Last week, defense minister Ehud Barak warned that Israel is closely and cautiously following developments to the north. “Our enemies” had better not put IDF to the test, he said.

Tehran, Damascus and Hizballah, already inured to such statements from Barak which rarely lead to action, simply ignored this one too.

Iran timed its move to coincide with the French president Nicolas Sarkozy’s visit to Damascus last week, hoping all eyes would be fixed on the visit and no one would notice the al Qods team slipping quietly into Beirut for another step to plunge Lebanon further into Iran-backed Hizballah war preparations against Israel.



Iran solidifies control over Hizbullah
Sep. 8, 2008

Iran is consolidating its grip on Hizbullah and has instituted a number of structural changes to the Lebanese group, under which Sheikh Hassan Nasrallah no longer enjoys exclusive command over its military wing, top Israeli defense officials have revealed.

According to the officials, following the Second Lebanon War, Iran decided to step up its involvement in the Hizbullah decision-making process and has instituted a number of changes to the terror group's hierarchy, under which Nasrallah has to receive Iranian permission prior to certain operations.

"There is real Iranian command now over Hizbullah," a top IDF officer said. "This doesn't mean that Nasrallah is a puppet, but it does mean that whenever he pops his head out of his bunker he sees an Iranian official standing over him."

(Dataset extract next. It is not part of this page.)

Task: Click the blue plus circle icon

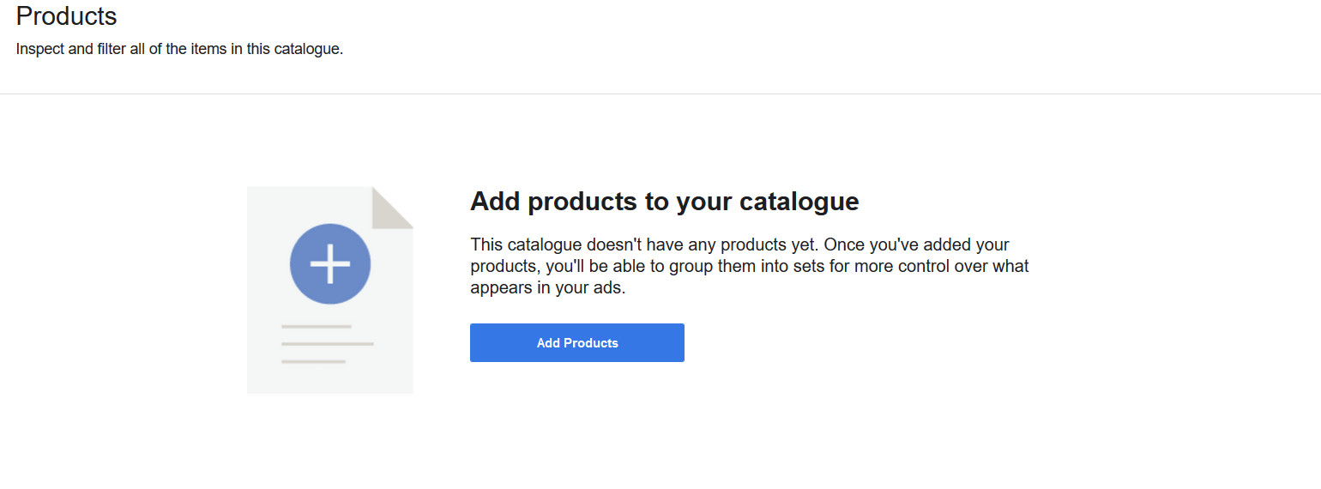Action: tap(330, 264)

Reports of Iranian discontent with Nasrallah had begun to surface following the 2006 war, which Teheran reportedly was not interested in at the time. Several reports in the Arab press claimed that Iranian Supreme Leader Ayatollah Ali Khamenei had ousted Nasrallah from his post as Hizbullah secretary-general and replaced him with Naim Qassem, Hizbullah's second in command. Iran has denied the reports.

"Iranian supervision grew tremendously following the war," the top officer explained. "Nasrallah is still in a decision-making position but Iran's influence has dramatically increased."

A report in a Syrian opposition paper claimed Sunday that a high-level delegation of Iranian Revolutionary Guards visited Beirut last week to coordinate the integration of some Hizbullah branches into the Guards' Al-Quds Force, which is in charge of Iran's terror activities in Iraq, Lebanon and elsewhere.

According to the Reform Party of Syria, parts of the Hizbullah operation structure will now be under the command of Brig.-Gen. Faramaz Ghasem Suleimani, commander of the Al-Quds Force. Suleimani is listed by the US as a terrorist and the Guards was declared a terror group in 2007.

The paper claimed that Iran's ultimate plan was to dilute Syrian influence over Hizbullah in case Damascus strikes a peace deal with Israel.

Iran's solidification of its control over Hizbullah is seen as an attempt to direct its military forces in the event of a conflict in the Middle East. If Iran is attacked by the US or Israel, it may now be able to order Hizbullah to retaliate on its behalf.

In the past, IDF Military Intelligence has speculated about what Nasrallah would do in such a situation, raising the possibility that Hizbullah would not immediately attack Israel if Iran was attacked.

In another development, Hizbullah's Al-Manar satellite television station has begun using an Indonesian satellite to broadcast across Asia and Australia. Hizbullah asked Indonesia for permission to use the satellite after Thailand kicked Al-Manar TV broadcasts off its satellite in January.

Israel expressed its disappointment with Indonesia's decision, since Al-Manar is full of anti-Israel and anti-US propaganda.

Indonesia's decision to allow the Al-Manar hookup undermines US and European efforts to limit the reach of Hizbullah's broadcasts, the Intelligence and Terrorism Information Center said.